* **Collected data entries**
<<<<

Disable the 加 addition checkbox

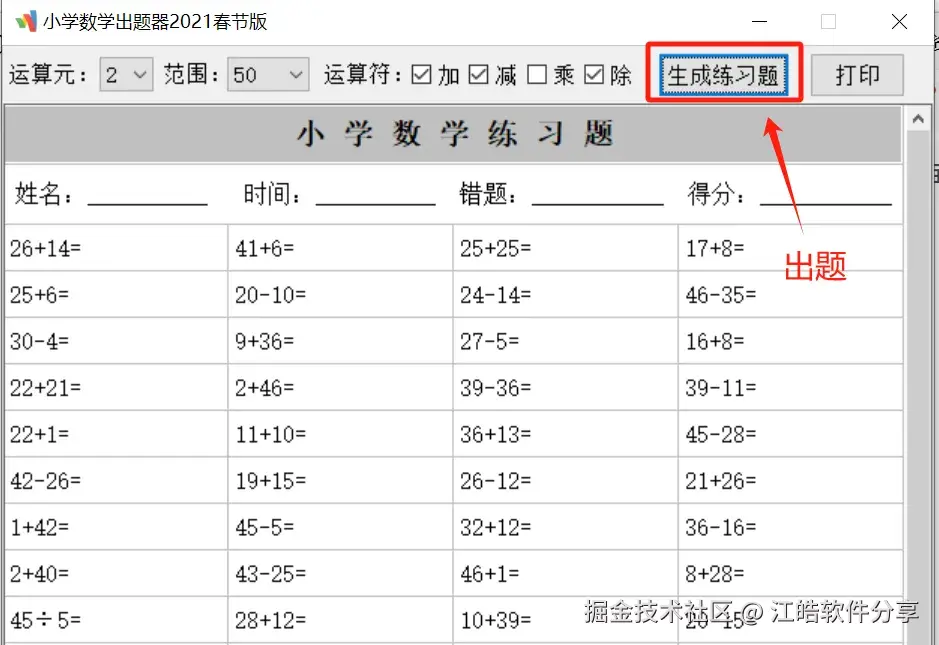tap(421, 73)
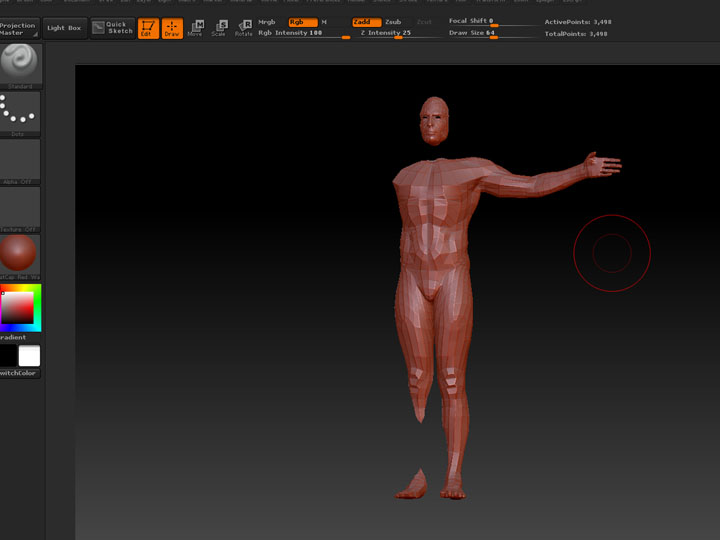This screenshot has width=720, height=540.
Task: Open the Light Box browser
Action: [x=64, y=27]
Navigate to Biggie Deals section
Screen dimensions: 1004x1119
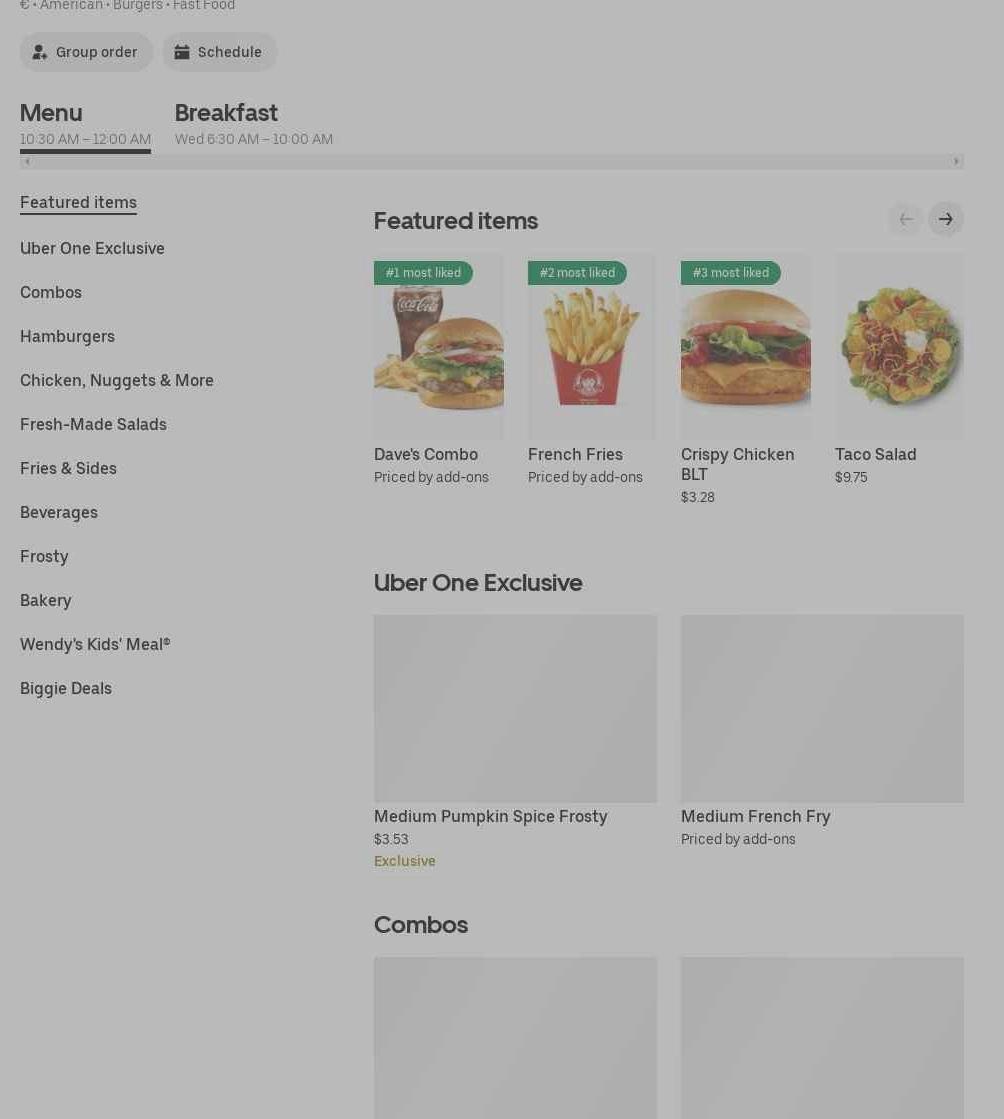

>>>>

* **Activity**
Your reply should be the entries copied exactly, with all images omitted.

* **Exercise solution**
Disable the 加 addition checkbox

tap(421, 73)
This screenshot has width=720, height=540.
Task: Open the Light Box browser
Action: [x=64, y=27]
Navigate to Biggie Deals section
Screen dimensions: 1004x1119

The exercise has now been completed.